**Task prompt:** Copy the material word for word, from the line containing "Click the See my credits link" through the line containing "click(x=149, y=817)", including both of those lines, and leave out the pictures.

**Record set:**
################
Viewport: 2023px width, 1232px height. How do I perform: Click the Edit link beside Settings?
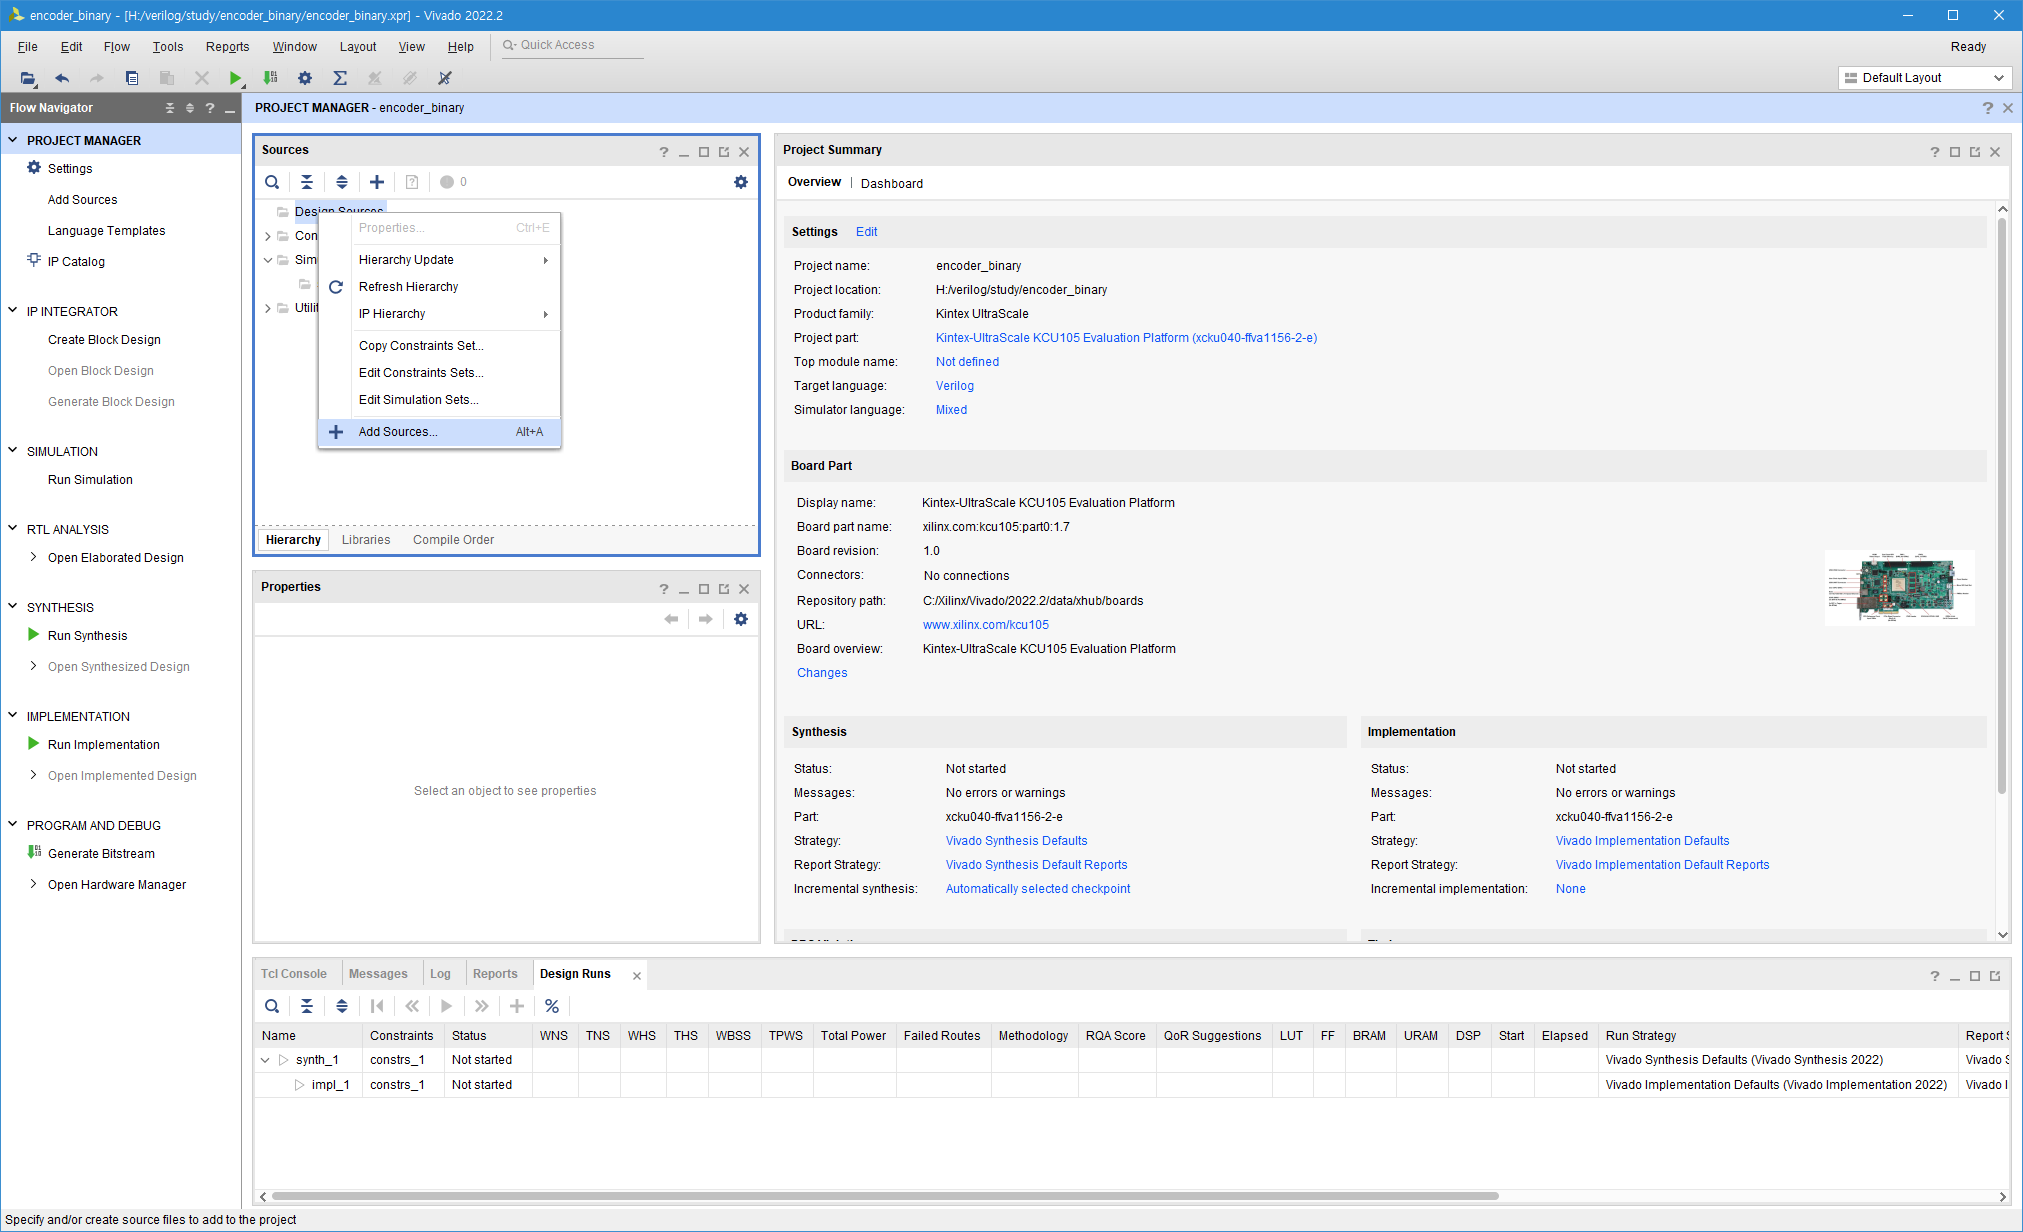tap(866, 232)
################
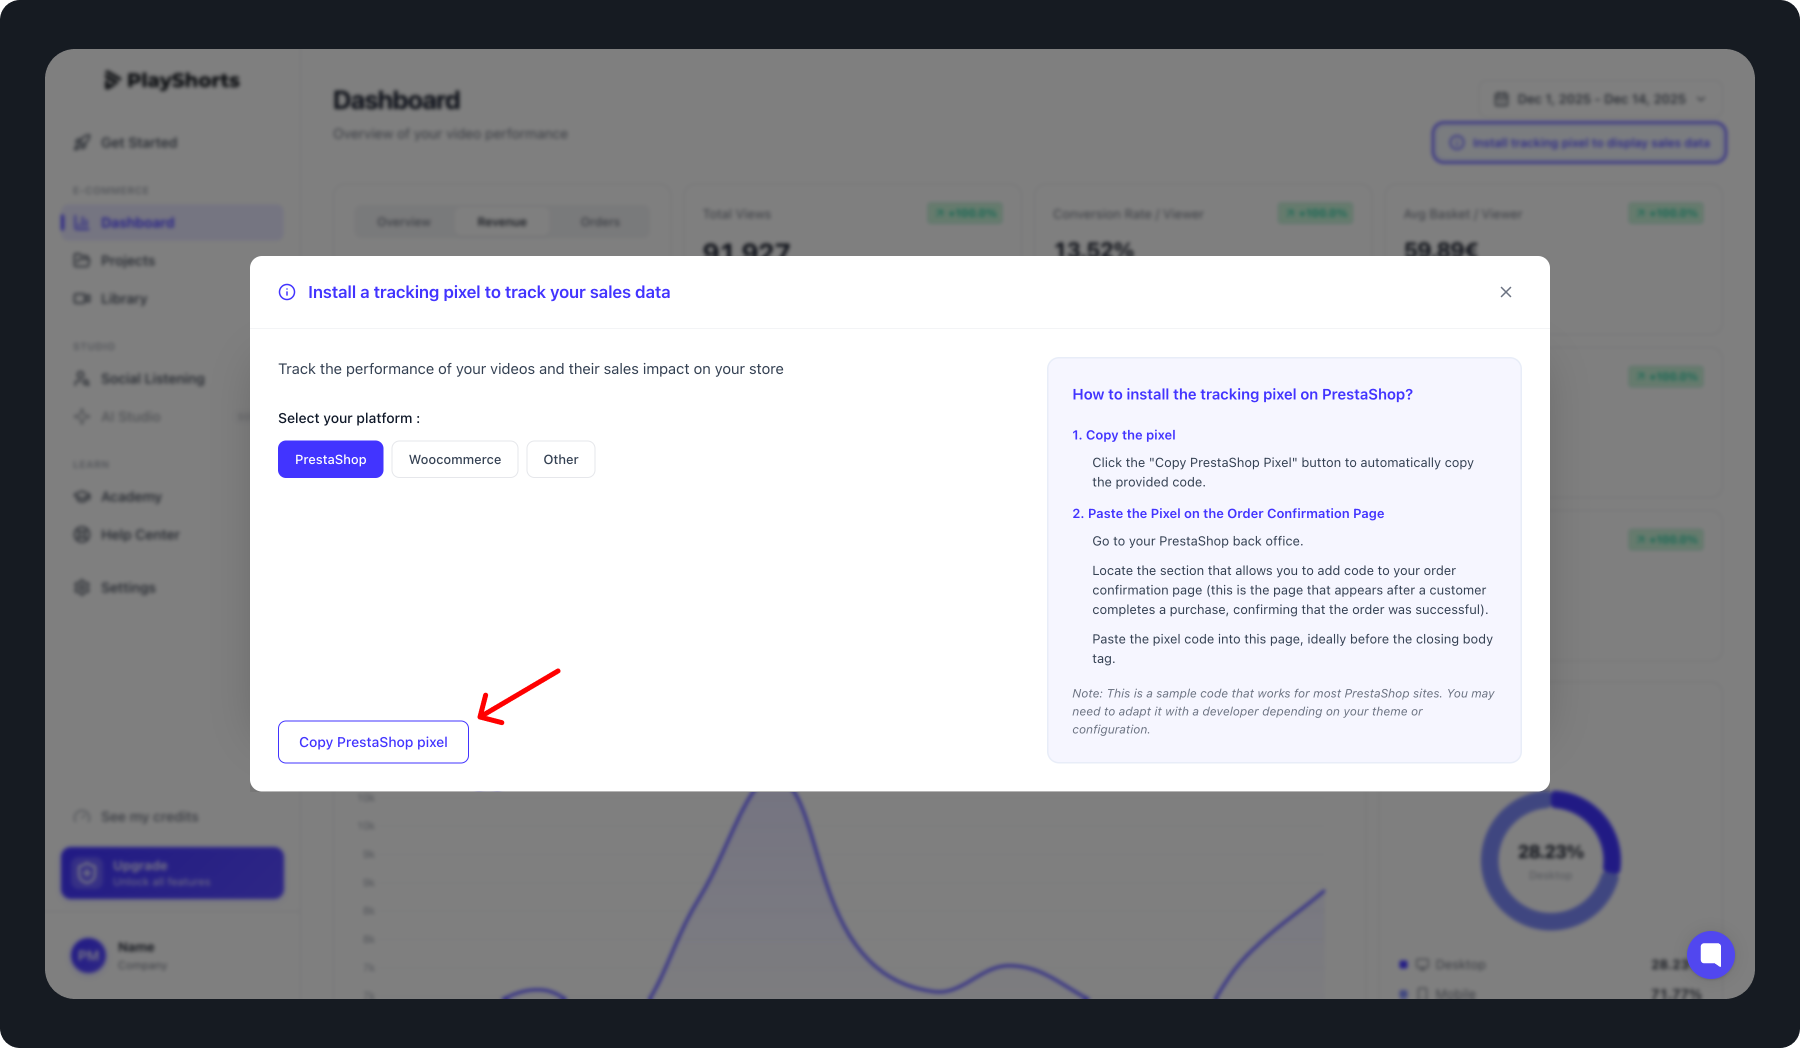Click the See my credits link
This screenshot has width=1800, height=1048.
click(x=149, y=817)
################
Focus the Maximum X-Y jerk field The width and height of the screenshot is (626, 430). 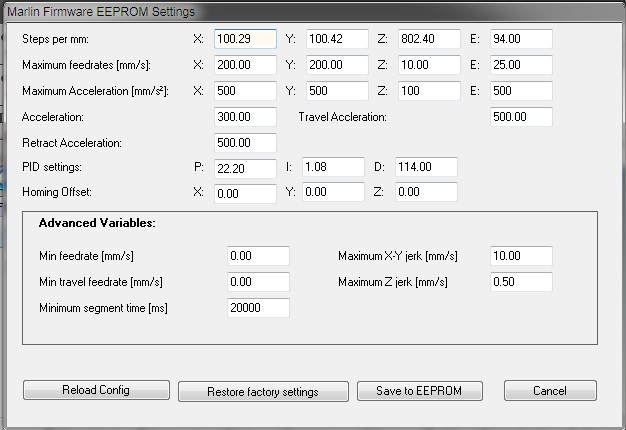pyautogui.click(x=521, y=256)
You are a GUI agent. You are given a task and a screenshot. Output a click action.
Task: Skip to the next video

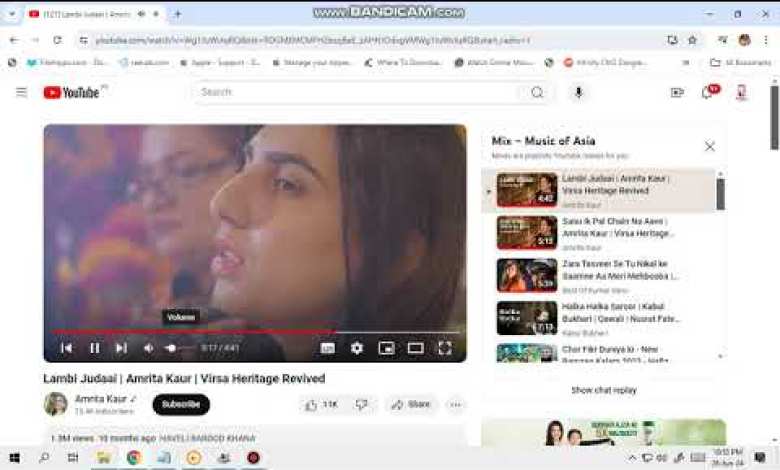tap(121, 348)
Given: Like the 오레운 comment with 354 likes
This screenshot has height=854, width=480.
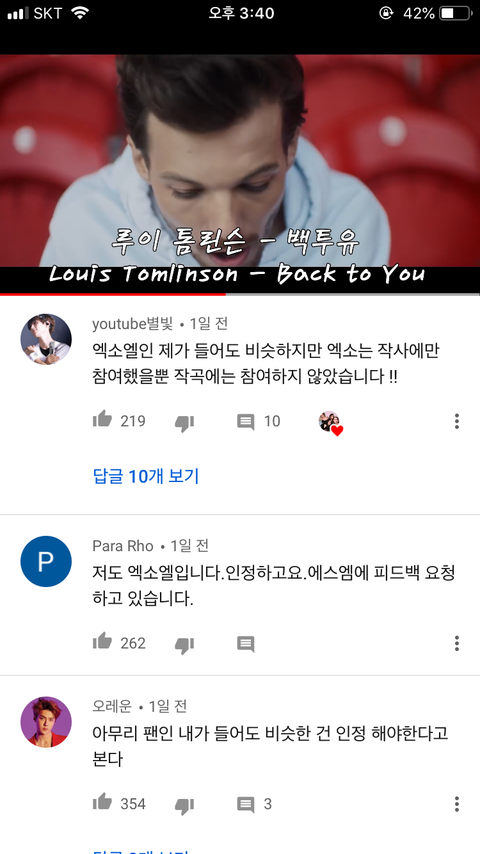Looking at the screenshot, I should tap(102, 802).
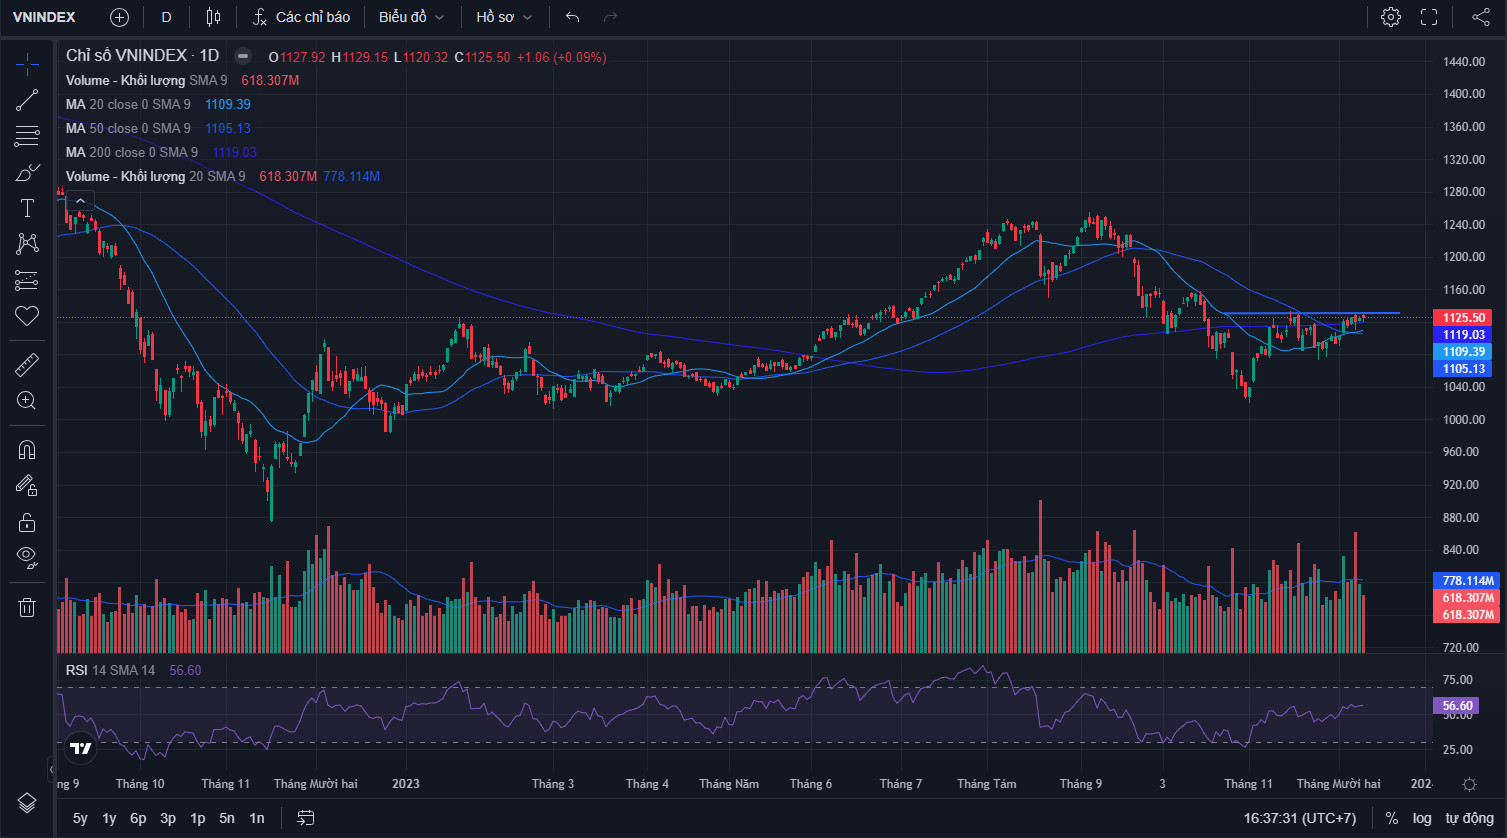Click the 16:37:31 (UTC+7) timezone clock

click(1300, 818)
################
**Exercise output:**
Click the See my credits link
This screenshot has width=1800, height=1048.
click(x=149, y=817)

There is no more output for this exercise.